Quantifying the in situ 3-dimensional structural complexity of mangrove tree root systems: Biotic and abiotic implications at the microhabitat scale

Abstract

The structural complexity of mangrove root systems provides multifunctional ecological habitats that enhance ecosystem processes and ensure the provision of services. To date, the ecological implications and roles of these microstructures at fine scales are overlooked. Here, the complexity among the root systems of three mangrove tree species; Rhizophora mucronata, Avicennia marina and Bruguiera gymnorhiza at two mangrove forests in South Africa, was empirically assessed using 3D scanning techniques to address the biotic and abiotic implications of such structures relative to the occurrence of marine larval communities within the system. Complexity was assessed using three metrics from 3D models; fractal dimension D, the area-volume (AVR) ratio index and Blender interstitial volume. Results indicated that fractal dimensions are not good parameters to determine the structural complexity of mangrove root systems due to the insensitivity to detect differences in the spatial patterns of visibly distinct structures. Additionally, A. marina is the most complex in the AVR index and least for interstitial space, while the inverse is true for R. mucronata.
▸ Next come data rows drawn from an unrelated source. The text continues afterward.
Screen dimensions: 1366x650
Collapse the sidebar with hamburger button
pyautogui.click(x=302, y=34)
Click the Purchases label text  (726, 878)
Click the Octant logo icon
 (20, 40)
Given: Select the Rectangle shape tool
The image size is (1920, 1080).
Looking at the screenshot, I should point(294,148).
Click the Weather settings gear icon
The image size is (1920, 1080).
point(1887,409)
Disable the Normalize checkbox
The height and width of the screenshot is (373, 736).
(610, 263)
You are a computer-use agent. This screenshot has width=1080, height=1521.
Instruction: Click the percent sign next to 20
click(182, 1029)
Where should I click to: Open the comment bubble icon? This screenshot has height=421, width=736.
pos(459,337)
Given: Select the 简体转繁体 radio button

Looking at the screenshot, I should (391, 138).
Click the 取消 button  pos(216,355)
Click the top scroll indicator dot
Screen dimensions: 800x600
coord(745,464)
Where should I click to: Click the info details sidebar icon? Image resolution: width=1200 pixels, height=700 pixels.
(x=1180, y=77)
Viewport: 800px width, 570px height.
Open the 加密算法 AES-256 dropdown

Measuring the comparative complexity of these indices could be advantageous for approximating how boundary layer dynamics change at alternate states of the tide for larval transport and inorganic particle retention (AVR) and providing refuge for organisms while avoiding predators who are too large to navigate among the intricate structures (interstitial space). The incorporation of these metrics at relevant scales is therefore crucial to understand how fine-scale habitat complexity emerges to drive ecosystem services that regulate organic and inorganic cycles and provide multifunctional habitats to ecologically and commercially important taxa.